Stored items
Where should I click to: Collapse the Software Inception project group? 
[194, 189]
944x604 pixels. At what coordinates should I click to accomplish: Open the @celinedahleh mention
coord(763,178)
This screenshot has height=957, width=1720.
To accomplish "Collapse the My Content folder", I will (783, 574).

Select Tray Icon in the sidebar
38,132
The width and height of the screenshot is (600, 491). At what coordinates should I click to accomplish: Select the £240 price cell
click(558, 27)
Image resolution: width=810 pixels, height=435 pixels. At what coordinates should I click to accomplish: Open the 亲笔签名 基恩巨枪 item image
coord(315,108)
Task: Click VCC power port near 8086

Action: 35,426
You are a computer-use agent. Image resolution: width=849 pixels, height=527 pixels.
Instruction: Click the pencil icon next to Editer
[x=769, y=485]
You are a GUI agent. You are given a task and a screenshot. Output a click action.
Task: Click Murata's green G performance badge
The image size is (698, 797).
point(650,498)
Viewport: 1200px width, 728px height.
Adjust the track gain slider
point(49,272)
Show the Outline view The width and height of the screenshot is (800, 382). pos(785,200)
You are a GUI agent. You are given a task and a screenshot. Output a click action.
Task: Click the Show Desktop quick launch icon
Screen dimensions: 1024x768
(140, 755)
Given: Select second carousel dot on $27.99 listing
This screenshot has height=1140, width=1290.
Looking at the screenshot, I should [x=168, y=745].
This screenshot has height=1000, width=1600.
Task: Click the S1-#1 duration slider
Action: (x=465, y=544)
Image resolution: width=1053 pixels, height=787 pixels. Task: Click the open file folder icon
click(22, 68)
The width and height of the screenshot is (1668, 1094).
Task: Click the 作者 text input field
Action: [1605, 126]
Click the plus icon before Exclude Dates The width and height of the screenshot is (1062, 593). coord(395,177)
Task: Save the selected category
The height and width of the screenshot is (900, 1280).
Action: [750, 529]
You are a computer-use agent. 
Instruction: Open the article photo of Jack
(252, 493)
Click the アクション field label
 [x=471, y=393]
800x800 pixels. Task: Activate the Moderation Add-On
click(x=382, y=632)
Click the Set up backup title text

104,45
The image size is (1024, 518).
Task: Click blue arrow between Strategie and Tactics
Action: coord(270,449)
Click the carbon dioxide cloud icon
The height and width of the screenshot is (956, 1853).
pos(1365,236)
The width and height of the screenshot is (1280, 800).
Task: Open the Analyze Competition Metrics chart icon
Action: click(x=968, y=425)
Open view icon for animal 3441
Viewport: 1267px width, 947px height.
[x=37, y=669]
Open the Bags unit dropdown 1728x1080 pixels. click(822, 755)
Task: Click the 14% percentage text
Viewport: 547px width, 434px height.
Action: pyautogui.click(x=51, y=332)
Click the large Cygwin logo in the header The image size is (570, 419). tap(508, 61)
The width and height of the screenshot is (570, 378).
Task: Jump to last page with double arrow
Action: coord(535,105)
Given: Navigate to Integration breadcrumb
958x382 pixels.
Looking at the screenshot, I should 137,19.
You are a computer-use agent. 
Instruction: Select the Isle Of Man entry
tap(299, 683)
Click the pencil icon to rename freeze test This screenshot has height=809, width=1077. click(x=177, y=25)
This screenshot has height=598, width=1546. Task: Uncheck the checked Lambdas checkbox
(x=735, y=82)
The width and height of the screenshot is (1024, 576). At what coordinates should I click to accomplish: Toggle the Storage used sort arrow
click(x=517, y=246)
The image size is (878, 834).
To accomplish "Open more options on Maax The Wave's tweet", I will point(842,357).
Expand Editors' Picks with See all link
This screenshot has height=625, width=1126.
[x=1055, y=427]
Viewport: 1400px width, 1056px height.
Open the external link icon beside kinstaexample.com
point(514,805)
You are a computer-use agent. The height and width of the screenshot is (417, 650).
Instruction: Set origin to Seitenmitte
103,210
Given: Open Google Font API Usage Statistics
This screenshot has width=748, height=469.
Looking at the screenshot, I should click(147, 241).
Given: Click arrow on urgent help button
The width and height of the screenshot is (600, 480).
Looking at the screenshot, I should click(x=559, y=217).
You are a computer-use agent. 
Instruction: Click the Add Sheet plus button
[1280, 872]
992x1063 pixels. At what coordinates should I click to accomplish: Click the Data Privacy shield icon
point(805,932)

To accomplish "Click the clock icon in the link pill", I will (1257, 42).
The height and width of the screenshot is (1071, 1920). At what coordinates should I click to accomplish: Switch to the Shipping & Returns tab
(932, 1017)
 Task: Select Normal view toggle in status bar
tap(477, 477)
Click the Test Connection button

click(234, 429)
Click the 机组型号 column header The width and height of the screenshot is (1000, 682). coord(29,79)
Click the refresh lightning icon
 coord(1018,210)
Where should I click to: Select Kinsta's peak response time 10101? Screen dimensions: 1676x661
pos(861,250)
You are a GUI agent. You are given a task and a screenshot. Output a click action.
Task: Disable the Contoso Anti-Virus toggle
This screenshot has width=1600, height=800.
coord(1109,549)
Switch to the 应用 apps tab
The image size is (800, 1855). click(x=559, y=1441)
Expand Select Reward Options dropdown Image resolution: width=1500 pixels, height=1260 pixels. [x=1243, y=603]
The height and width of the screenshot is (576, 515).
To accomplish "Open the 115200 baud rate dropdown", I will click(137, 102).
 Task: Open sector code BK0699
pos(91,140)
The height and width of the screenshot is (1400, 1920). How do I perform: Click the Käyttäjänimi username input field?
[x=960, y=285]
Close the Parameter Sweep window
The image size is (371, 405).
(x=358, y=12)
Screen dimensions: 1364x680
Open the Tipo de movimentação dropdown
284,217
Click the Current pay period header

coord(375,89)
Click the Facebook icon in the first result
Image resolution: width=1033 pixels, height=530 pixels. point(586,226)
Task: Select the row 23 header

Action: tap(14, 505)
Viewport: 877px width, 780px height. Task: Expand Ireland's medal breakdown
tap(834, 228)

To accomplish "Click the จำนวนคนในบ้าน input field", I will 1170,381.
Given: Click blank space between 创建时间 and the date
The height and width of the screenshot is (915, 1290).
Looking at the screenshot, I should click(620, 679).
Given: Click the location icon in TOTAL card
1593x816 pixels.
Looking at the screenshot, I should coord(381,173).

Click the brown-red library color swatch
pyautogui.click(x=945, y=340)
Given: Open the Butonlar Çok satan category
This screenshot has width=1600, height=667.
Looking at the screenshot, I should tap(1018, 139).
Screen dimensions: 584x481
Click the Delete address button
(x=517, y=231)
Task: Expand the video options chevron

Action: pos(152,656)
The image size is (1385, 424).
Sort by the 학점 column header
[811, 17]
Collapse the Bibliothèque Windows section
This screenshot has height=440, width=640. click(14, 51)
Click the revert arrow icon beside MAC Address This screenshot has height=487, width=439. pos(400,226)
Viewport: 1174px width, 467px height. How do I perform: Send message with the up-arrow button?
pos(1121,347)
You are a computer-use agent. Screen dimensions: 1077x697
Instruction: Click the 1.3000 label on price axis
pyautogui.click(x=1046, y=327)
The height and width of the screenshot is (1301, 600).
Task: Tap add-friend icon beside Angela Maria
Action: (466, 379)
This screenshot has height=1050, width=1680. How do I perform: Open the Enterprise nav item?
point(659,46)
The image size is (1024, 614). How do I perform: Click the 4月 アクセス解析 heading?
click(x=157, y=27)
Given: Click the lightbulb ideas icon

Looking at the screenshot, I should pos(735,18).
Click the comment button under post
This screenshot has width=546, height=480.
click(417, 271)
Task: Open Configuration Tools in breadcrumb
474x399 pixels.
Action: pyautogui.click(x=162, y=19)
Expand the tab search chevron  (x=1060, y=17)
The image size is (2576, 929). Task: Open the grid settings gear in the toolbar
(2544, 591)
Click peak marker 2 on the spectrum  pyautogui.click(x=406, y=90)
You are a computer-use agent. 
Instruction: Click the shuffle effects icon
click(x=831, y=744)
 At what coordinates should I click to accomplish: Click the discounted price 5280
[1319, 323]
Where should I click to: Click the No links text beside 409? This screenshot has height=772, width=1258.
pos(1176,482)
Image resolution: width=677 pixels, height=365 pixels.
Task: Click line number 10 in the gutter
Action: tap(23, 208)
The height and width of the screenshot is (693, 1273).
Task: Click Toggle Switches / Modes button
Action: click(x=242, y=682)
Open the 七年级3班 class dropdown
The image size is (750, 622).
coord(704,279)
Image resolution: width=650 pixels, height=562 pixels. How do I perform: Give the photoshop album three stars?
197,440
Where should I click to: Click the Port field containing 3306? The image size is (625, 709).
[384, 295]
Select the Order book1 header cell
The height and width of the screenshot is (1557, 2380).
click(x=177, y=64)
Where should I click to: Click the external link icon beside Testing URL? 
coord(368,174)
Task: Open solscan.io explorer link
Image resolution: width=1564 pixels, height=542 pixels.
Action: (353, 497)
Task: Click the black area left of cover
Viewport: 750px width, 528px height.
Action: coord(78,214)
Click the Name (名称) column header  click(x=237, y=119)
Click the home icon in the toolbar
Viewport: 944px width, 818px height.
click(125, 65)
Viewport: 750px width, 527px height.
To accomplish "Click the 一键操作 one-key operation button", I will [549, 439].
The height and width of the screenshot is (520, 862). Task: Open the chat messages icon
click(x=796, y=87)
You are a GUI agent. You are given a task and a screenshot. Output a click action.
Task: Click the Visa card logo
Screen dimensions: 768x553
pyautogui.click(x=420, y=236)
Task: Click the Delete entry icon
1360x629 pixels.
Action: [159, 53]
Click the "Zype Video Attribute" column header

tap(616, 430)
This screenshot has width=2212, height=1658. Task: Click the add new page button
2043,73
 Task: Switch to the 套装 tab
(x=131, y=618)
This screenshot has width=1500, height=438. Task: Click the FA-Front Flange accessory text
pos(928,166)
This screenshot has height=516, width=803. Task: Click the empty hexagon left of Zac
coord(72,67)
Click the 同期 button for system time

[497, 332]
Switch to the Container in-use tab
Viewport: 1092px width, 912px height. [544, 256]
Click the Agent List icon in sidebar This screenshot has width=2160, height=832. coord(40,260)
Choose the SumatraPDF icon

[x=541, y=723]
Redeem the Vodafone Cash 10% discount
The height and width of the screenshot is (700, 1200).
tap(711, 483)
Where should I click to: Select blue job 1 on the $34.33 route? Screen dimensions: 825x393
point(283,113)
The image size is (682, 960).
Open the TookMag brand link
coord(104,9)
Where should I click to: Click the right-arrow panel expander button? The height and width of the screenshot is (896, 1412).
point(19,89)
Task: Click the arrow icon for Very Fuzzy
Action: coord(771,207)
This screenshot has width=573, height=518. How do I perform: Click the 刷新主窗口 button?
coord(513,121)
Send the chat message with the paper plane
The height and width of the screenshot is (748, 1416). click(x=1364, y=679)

WHAT THE TASK REQUIRES
Above are some records. Copy each of their lines that holds the string "card".

WRITTEN SOLUTION
Given: Click the location icon in TOTAL card
Task: Click the Visa card logo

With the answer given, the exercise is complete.